Cornerstone of Albertson Memorial Church, originally home of the Old Greenwich Presbyterian congregation.

In 1967 the Summer Street building was sold and the present church building purchased.  The church was constructed in 1894, and had previously served a Presbyterian congregation. Spiritualist Services have been held in the church in Old Greenwich since the spring of 1968.  In January 1970 due to the pending retirement of Mr. Burns, an invitation was made to and accepted by the Reverend Melvin O. Smith and the Reverend Dorothy Wynn Smith to serve the church as husband and wife ministers, which they did until both of them passed to spirit in 2004.  We now have different guest ministers who serve our church for the Sunday service each week.
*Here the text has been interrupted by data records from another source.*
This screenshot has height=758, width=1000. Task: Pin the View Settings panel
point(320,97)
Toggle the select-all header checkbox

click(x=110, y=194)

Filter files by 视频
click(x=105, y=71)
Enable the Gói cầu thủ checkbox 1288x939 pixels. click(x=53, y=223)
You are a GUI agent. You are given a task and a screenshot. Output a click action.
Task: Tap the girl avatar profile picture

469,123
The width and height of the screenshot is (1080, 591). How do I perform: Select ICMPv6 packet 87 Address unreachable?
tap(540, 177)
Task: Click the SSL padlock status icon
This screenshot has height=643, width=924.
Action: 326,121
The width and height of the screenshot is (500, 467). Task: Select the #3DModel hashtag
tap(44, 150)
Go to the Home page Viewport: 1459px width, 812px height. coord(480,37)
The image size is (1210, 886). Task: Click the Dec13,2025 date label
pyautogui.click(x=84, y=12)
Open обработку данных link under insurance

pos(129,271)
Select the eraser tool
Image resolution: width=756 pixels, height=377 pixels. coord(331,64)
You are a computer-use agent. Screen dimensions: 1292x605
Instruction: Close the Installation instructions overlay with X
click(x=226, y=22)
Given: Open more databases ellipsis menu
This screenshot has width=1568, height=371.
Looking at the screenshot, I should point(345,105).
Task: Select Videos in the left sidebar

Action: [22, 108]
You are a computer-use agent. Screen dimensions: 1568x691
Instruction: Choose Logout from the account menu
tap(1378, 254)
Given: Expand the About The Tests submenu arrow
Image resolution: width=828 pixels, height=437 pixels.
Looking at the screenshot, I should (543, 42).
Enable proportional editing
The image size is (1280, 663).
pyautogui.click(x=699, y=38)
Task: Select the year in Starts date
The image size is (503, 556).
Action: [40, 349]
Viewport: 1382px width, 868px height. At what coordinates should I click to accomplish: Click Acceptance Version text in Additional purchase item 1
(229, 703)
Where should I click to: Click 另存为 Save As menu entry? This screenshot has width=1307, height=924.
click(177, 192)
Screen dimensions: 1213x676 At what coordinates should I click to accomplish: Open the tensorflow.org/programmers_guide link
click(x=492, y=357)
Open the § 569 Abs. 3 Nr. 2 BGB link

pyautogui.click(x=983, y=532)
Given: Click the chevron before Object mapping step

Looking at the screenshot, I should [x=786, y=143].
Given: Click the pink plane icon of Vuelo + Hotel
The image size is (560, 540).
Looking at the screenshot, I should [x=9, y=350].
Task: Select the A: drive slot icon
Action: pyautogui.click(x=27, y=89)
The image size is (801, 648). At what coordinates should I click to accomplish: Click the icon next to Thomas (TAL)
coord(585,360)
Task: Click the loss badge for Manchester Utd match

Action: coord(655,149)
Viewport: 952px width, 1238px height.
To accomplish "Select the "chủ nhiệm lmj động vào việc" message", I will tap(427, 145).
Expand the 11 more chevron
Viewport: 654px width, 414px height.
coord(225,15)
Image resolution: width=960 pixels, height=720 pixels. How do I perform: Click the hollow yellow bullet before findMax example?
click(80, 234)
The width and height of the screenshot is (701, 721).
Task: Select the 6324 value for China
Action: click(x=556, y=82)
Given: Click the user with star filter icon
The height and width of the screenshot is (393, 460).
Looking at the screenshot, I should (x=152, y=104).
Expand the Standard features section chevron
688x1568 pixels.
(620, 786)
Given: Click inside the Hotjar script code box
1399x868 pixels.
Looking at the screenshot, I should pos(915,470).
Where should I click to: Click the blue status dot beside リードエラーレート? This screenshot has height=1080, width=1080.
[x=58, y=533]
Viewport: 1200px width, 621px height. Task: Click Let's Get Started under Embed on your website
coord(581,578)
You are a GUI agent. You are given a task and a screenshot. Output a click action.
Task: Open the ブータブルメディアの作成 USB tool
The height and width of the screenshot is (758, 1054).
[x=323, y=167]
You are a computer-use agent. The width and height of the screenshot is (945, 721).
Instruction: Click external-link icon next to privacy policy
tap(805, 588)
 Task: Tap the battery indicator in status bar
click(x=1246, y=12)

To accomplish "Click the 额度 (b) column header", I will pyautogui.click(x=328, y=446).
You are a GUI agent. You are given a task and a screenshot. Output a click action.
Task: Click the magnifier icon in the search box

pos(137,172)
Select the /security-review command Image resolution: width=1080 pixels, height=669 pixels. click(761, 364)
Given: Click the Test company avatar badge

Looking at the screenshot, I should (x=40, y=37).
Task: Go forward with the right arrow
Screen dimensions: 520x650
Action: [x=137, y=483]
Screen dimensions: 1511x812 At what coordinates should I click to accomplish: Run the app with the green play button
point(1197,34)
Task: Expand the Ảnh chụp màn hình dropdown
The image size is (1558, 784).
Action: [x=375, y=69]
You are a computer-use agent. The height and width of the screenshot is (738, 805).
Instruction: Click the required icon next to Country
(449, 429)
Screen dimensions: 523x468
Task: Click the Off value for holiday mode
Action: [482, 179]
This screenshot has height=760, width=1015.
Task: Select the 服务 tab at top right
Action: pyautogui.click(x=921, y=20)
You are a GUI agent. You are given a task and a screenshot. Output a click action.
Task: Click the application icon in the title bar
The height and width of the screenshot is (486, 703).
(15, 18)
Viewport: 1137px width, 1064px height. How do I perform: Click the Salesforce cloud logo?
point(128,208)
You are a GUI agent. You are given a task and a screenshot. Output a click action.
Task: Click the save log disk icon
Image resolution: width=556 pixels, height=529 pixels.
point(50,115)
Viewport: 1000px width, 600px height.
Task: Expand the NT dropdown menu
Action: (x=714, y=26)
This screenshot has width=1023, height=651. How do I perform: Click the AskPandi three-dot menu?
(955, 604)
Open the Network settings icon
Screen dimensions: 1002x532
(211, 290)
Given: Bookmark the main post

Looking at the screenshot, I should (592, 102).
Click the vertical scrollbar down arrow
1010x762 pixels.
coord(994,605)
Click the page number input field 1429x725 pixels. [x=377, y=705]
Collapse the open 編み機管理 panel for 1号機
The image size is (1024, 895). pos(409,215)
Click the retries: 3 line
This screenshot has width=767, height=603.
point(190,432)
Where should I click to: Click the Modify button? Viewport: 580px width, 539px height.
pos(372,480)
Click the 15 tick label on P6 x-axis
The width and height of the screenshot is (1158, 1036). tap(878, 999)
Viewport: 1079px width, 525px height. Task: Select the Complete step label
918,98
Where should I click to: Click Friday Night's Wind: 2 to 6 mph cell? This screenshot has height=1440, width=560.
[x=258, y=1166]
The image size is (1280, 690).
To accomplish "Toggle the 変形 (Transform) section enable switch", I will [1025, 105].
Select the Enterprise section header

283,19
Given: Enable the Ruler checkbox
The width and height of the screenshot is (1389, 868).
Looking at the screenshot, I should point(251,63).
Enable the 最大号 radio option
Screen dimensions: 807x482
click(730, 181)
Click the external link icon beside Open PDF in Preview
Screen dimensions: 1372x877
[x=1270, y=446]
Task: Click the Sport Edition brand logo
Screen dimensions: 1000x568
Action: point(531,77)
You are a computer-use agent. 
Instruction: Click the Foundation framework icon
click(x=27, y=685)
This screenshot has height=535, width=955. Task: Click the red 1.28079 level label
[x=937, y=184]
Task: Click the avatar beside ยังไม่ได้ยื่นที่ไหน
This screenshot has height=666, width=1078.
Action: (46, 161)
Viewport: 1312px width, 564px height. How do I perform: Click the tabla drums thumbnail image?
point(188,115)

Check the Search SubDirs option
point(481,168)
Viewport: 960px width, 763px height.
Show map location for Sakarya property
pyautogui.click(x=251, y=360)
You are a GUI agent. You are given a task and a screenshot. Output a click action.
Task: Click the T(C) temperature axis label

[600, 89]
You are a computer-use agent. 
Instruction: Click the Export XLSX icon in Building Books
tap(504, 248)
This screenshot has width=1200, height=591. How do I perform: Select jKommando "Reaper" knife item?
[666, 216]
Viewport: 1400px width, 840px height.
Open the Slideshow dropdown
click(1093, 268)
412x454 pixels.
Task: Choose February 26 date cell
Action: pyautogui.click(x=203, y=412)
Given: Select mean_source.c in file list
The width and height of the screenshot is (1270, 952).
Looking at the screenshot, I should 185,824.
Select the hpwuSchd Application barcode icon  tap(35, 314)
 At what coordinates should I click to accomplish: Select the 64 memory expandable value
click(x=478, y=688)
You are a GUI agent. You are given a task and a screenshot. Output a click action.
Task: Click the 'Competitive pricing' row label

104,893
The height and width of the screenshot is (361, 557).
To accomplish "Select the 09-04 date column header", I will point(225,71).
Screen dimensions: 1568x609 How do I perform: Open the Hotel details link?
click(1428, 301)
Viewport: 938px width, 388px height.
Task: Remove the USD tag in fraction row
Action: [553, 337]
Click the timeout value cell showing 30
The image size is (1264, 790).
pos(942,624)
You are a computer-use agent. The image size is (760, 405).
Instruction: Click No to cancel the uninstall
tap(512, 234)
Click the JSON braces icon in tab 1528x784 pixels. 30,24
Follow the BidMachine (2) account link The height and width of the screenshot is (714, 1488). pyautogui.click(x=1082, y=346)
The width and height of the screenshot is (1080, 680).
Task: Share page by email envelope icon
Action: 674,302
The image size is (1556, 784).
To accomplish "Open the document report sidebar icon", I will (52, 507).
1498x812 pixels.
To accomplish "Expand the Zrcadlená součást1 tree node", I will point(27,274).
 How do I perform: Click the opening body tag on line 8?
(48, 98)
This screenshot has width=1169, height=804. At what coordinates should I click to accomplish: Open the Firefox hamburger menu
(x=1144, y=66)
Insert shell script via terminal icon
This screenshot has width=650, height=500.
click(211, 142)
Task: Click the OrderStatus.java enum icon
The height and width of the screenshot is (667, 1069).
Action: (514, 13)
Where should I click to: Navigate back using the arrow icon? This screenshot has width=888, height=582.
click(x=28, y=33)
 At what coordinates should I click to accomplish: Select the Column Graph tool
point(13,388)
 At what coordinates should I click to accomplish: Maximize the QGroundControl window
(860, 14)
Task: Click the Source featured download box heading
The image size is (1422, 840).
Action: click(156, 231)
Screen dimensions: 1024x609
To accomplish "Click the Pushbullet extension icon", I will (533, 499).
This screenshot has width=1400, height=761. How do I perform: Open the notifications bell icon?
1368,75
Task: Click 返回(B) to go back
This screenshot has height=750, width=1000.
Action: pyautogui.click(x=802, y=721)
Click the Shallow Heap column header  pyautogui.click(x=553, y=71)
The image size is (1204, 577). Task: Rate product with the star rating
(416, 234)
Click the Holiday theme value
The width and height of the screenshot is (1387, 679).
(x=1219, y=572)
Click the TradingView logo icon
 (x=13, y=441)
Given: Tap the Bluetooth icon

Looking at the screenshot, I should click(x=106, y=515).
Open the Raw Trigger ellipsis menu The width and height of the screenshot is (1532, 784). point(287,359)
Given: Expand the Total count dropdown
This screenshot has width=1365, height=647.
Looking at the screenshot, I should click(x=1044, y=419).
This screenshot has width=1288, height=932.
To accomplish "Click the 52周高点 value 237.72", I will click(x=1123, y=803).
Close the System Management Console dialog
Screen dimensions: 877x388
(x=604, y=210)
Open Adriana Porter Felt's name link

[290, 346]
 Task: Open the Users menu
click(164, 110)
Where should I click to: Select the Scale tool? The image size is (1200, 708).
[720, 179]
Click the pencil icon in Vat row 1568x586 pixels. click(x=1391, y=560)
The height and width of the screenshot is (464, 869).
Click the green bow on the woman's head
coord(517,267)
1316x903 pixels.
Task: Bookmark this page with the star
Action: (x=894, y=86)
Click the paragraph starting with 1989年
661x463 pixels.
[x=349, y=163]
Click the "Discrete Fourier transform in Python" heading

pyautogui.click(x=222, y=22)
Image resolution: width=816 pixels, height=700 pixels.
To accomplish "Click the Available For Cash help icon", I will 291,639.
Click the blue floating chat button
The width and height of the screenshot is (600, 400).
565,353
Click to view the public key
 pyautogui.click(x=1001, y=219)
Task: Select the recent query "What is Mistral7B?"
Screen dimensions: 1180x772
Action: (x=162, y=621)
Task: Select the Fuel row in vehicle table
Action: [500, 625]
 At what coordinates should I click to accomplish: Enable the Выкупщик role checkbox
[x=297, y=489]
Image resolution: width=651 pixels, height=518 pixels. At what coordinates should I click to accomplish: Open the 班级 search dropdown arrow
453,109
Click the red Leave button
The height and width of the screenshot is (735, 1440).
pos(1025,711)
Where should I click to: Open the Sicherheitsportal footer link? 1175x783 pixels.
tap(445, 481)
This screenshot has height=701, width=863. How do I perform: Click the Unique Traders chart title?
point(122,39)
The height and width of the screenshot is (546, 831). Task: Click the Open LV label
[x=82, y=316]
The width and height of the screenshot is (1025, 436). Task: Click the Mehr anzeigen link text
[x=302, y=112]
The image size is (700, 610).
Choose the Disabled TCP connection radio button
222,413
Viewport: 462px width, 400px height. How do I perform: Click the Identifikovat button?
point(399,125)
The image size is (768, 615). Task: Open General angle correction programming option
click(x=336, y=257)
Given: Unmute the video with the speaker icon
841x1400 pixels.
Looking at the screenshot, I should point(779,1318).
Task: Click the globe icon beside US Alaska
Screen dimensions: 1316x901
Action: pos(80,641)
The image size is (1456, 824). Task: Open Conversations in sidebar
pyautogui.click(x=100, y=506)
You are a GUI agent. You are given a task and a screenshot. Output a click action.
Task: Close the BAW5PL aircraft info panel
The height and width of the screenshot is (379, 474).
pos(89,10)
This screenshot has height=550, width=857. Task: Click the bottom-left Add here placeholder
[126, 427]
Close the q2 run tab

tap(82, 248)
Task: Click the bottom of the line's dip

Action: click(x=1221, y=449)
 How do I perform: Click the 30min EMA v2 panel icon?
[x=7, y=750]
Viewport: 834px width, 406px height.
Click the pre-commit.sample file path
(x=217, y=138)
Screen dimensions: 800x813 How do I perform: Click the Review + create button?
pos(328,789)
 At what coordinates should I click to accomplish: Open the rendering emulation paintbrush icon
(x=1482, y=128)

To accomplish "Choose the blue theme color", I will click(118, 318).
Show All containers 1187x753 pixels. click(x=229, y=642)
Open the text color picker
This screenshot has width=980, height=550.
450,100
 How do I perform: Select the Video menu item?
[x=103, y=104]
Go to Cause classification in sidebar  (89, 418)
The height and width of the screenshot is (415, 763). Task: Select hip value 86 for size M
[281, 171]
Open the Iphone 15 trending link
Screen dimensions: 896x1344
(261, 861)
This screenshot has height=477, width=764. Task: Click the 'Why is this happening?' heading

Rev. Ray Burns, pictured at the front of Albertson Memorial Church, circa 1970.

 Rev. Melvin O. Smith, Pastor 1970-2004

Rev. Melvin O. Smith, Pastor 1970-2004

Rev. Dorothy Wynn Smith, Pastor 1970-2004

The Albertson Memorial Church is affiliated with the National Spiritualist Association of Churches and the Connecticut State Spiritualist Association and attracts people of all denominations. The worship format is similar to that of other non-Christian churches but with one important difference—a demonstration of spiritual communication is given at each Sunday service, which is held at 11 a.m.  The Services are conducted by a variety of visiting ministers and includes a time for hands on healing during the service.  Spiritualism honors all faith traditions and draws on the wisdom of the World’s Great Religions.  Apart from the Sunday services, the work of the church includes development classes, lectures by prominent speakers, private counseling and social activities. We welcome people of all cultures and beliefs.